- _TASK DIRECTIONS_: Copy out all of the material below word for word, without changing anything.

- _Saved data entries_:
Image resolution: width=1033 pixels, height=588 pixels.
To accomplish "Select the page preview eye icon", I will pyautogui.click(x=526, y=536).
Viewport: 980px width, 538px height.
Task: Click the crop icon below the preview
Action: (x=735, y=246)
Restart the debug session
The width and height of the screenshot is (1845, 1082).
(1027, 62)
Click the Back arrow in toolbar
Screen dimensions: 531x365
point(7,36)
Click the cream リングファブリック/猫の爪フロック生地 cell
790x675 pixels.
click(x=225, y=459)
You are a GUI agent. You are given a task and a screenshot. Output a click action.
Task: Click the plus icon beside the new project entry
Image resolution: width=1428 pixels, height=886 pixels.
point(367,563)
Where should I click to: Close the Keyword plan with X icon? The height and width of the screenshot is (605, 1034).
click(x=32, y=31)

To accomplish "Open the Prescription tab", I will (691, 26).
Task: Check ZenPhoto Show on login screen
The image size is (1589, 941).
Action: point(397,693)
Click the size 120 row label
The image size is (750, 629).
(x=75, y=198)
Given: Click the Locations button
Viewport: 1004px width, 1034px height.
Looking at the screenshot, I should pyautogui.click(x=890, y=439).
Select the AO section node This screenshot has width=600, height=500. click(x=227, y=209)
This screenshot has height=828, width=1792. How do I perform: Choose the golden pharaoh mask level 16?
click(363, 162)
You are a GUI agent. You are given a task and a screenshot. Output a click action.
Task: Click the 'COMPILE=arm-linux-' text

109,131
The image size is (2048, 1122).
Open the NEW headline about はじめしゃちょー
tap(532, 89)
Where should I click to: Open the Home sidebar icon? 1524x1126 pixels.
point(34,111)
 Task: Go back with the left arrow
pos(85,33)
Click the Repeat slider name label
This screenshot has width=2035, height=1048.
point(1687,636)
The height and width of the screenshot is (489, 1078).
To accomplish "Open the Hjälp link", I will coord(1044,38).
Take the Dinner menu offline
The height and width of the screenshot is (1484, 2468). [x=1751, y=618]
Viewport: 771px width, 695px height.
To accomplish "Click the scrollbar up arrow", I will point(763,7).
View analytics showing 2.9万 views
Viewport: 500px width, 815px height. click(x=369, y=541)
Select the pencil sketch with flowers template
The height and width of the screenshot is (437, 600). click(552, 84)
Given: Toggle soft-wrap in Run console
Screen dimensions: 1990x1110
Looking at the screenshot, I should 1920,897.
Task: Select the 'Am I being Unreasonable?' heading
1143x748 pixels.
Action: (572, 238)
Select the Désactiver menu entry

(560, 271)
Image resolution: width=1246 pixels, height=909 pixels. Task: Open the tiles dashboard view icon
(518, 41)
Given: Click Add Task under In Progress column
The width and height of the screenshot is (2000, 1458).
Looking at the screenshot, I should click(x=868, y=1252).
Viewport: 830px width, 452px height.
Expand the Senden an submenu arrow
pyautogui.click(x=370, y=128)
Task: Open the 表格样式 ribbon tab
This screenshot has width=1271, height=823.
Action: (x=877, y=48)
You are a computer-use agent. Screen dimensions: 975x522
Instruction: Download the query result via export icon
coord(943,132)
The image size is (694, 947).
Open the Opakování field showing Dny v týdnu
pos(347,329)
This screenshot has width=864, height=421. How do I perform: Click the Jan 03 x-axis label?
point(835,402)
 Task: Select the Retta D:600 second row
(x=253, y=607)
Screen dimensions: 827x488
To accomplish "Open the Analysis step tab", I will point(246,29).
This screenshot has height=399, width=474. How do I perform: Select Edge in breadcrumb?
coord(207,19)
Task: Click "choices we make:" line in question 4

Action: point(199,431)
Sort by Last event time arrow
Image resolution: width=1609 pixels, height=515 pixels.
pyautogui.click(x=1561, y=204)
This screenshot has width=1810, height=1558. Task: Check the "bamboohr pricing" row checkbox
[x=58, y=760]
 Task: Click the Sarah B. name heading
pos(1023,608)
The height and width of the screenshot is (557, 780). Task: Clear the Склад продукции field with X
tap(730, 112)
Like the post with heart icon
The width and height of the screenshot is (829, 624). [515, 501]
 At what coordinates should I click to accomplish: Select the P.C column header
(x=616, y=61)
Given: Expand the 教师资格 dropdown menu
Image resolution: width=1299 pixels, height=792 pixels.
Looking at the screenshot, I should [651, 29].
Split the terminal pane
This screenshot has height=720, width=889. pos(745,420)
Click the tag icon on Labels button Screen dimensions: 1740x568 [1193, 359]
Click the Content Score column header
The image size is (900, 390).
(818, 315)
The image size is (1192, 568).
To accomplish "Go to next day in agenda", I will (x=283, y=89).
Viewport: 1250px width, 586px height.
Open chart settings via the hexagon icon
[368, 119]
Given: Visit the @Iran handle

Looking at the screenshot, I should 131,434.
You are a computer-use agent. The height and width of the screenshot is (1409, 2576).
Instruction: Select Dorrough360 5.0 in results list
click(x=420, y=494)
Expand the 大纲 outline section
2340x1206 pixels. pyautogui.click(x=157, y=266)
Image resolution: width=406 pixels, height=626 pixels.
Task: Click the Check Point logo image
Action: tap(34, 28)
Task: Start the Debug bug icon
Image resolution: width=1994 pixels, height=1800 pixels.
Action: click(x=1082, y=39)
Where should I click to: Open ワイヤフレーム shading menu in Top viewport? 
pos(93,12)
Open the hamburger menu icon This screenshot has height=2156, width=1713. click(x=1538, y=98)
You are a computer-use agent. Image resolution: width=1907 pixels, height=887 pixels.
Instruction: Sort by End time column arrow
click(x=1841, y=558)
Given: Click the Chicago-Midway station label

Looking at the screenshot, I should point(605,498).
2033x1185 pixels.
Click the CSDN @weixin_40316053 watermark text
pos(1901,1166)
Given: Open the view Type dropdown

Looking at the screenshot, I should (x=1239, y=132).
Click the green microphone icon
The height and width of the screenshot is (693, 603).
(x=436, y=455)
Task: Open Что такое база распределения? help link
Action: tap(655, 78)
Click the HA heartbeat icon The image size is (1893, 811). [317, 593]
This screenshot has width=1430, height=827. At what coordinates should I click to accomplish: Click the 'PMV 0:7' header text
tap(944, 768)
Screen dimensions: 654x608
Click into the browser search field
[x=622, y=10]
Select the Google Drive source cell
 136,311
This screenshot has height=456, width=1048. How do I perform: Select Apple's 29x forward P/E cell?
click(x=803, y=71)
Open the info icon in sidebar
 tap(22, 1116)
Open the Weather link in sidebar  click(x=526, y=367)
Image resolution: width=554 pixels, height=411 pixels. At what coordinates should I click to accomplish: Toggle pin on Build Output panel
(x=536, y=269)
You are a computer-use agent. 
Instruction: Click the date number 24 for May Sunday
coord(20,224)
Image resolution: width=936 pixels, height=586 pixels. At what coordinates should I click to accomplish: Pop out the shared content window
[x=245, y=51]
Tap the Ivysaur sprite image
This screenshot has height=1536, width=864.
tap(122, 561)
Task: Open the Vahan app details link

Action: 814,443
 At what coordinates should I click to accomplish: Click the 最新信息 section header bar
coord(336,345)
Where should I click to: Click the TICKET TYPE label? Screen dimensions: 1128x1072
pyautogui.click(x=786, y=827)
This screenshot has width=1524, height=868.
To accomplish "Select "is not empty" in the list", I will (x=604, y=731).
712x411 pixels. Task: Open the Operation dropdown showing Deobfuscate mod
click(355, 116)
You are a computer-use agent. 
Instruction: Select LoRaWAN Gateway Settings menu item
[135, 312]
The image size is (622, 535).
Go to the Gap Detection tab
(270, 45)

- _OUTPUT FOR THIS EXERCISE_:
Image resolution: width=1033 pixels, height=588 pixels.
To accomplish "Select the page preview eye icon", I will pyautogui.click(x=526, y=536).
Viewport: 980px width, 538px height.
Task: Click the crop icon below the preview
Action: (x=735, y=246)
Restart the debug session
The width and height of the screenshot is (1845, 1082).
(1027, 62)
Click the Back arrow in toolbar
Screen dimensions: 531x365
point(7,36)
Click the cream リングファブリック/猫の爪フロック生地 cell
790x675 pixels.
click(x=225, y=459)
You are a GUI agent. You are given a task and a screenshot. Output a click action.
Task: Click the plus icon beside the new project entry
Image resolution: width=1428 pixels, height=886 pixels.
point(367,563)
Where should I click to: Close the Keyword plan with X icon? The height and width of the screenshot is (605, 1034).
click(x=32, y=31)

To accomplish "Open the Prescription tab", I will (691, 26).
Task: Check ZenPhoto Show on login screen
The image size is (1589, 941).
Action: point(397,693)
Click the size 120 row label
The image size is (750, 629).
(x=75, y=198)
Given: Click the Locations button
Viewport: 1004px width, 1034px height.
Looking at the screenshot, I should pyautogui.click(x=890, y=439).
Select the AO section node This screenshot has width=600, height=500. click(x=227, y=209)
This screenshot has height=828, width=1792. How do I perform: Choose the golden pharaoh mask level 16?
click(363, 162)
You are a GUI agent. You are given a task and a screenshot. Output a click action.
Task: Click the 'COMPILE=arm-linux-' text

109,131
The image size is (2048, 1122).
Open the NEW headline about はじめしゃちょー
tap(532, 89)
Where should I click to: Open the Home sidebar icon? 1524x1126 pixels.
point(34,111)
 Task: Go back with the left arrow
pos(85,33)
Click the Repeat slider name label
This screenshot has width=2035, height=1048.
point(1687,636)
The height and width of the screenshot is (489, 1078).
To accomplish "Open the Hjälp link", I will coord(1044,38).
Take the Dinner menu offline
The height and width of the screenshot is (1484, 2468). [x=1751, y=618]
Viewport: 771px width, 695px height.
To accomplish "Click the scrollbar up arrow", I will point(763,7).
View analytics showing 2.9万 views
Viewport: 500px width, 815px height. click(x=369, y=541)
Select the pencil sketch with flowers template
The height and width of the screenshot is (437, 600). click(552, 84)
Given: Toggle soft-wrap in Run console
Screen dimensions: 1990x1110
Looking at the screenshot, I should 1920,897.
Task: Select the 'Am I being Unreasonable?' heading
1143x748 pixels.
Action: (572, 238)
Select the Désactiver menu entry

(560, 271)
Image resolution: width=1246 pixels, height=909 pixels. Task: Open the tiles dashboard view icon
(518, 41)
Given: Click Add Task under In Progress column
The width and height of the screenshot is (2000, 1458).
Looking at the screenshot, I should click(x=868, y=1252).
Viewport: 830px width, 452px height.
Expand the Senden an submenu arrow
pyautogui.click(x=370, y=128)
Task: Open the 表格样式 ribbon tab
This screenshot has width=1271, height=823.
Action: (x=877, y=48)
You are a computer-use agent. Screen dimensions: 975x522
Instruction: Download the query result via export icon
coord(943,132)
The image size is (694, 947).
Open the Opakování field showing Dny v týdnu
pos(347,329)
This screenshot has width=864, height=421. How do I perform: Click the Jan 03 x-axis label?
point(835,402)
 Task: Select the Retta D:600 second row
(x=253, y=607)
Screen dimensions: 827x488
To accomplish "Open the Analysis step tab", I will point(246,29).
This screenshot has height=399, width=474. How do I perform: Select Edge in breadcrumb?
coord(207,19)
Task: Click "choices we make:" line in question 4

Action: point(199,431)
Sort by Last event time arrow
Image resolution: width=1609 pixels, height=515 pixels.
pyautogui.click(x=1561, y=204)
This screenshot has width=1810, height=1558. Task: Check the "bamboohr pricing" row checkbox
[x=58, y=760]
 Task: Click the Sarah B. name heading
pos(1023,608)
The height and width of the screenshot is (557, 780). Task: Clear the Склад продукции field with X
tap(730, 112)
Like the post with heart icon
The width and height of the screenshot is (829, 624). [515, 501]
 At what coordinates should I click to accomplish: Select the P.C column header
(x=616, y=61)
Given: Expand the 教师资格 dropdown menu
Image resolution: width=1299 pixels, height=792 pixels.
Looking at the screenshot, I should [651, 29].
Split the terminal pane
This screenshot has height=720, width=889. pos(745,420)
Click the tag icon on Labels button Screen dimensions: 1740x568 [1193, 359]
Click the Content Score column header
The image size is (900, 390).
(818, 315)
The image size is (1192, 568).
To accomplish "Go to next day in agenda", I will (x=283, y=89).
Viewport: 1250px width, 586px height.
Open chart settings via the hexagon icon
[368, 119]
Given: Visit the @Iran handle

Looking at the screenshot, I should 131,434.
You are a computer-use agent. The height and width of the screenshot is (1409, 2576).
Instruction: Select Dorrough360 5.0 in results list
click(x=420, y=494)
Expand the 大纲 outline section
2340x1206 pixels. pyautogui.click(x=157, y=266)
Image resolution: width=406 pixels, height=626 pixels.
Task: Click the Check Point logo image
Action: tap(34, 28)
Task: Start the Debug bug icon
Image resolution: width=1994 pixels, height=1800 pixels.
Action: click(x=1082, y=39)
Where should I click to: Open ワイヤフレーム shading menu in Top viewport? 
pos(93,12)
Open the hamburger menu icon This screenshot has height=2156, width=1713. click(x=1538, y=98)
You are a computer-use agent. Image resolution: width=1907 pixels, height=887 pixels.
Instruction: Sort by End time column arrow
click(x=1841, y=558)
Given: Click the Chicago-Midway station label

Looking at the screenshot, I should point(605,498).
2033x1185 pixels.
Click the CSDN @weixin_40316053 watermark text
pos(1901,1166)
Given: Open the view Type dropdown

Looking at the screenshot, I should (x=1239, y=132).
Click the green microphone icon
The height and width of the screenshot is (693, 603).
(x=436, y=455)
Task: Open Что такое база распределения? help link
Action: tap(655, 78)
Click the HA heartbeat icon The image size is (1893, 811). [317, 593]
This screenshot has width=1430, height=827. At what coordinates should I click to accomplish: Click the 'PMV 0:7' header text
tap(944, 768)
Screen dimensions: 654x608
Click into the browser search field
[x=622, y=10]
Select the Google Drive source cell
 136,311
This screenshot has height=456, width=1048. How do I perform: Select Apple's 29x forward P/E cell?
click(x=803, y=71)
Open the info icon in sidebar
 tap(22, 1116)
Open the Weather link in sidebar  click(x=526, y=367)
Image resolution: width=554 pixels, height=411 pixels. At what coordinates should I click to accomplish: Toggle pin on Build Output panel
(x=536, y=269)
You are a computer-use agent. 
Instruction: Click the date number 24 for May Sunday
coord(20,224)
Image resolution: width=936 pixels, height=586 pixels. At what coordinates should I click to accomplish: Pop out the shared content window
[x=245, y=51]
Tap the Ivysaur sprite image
This screenshot has height=1536, width=864.
tap(122, 561)
Task: Open the Vahan app details link

Action: 814,443
 At what coordinates should I click to accomplish: Click the 最新信息 section header bar
coord(336,345)
Where should I click to: Click the TICKET TYPE label? Screen dimensions: 1128x1072
pyautogui.click(x=786, y=827)
This screenshot has width=1524, height=868.
To accomplish "Select "is not empty" in the list", I will (x=604, y=731).
712x411 pixels. Task: Open the Operation dropdown showing Deobfuscate mod
click(355, 116)
You are a computer-use agent. 
Instruction: Select LoRaWAN Gateway Settings menu item
[135, 312]
The image size is (622, 535).
Go to the Gap Detection tab
(270, 45)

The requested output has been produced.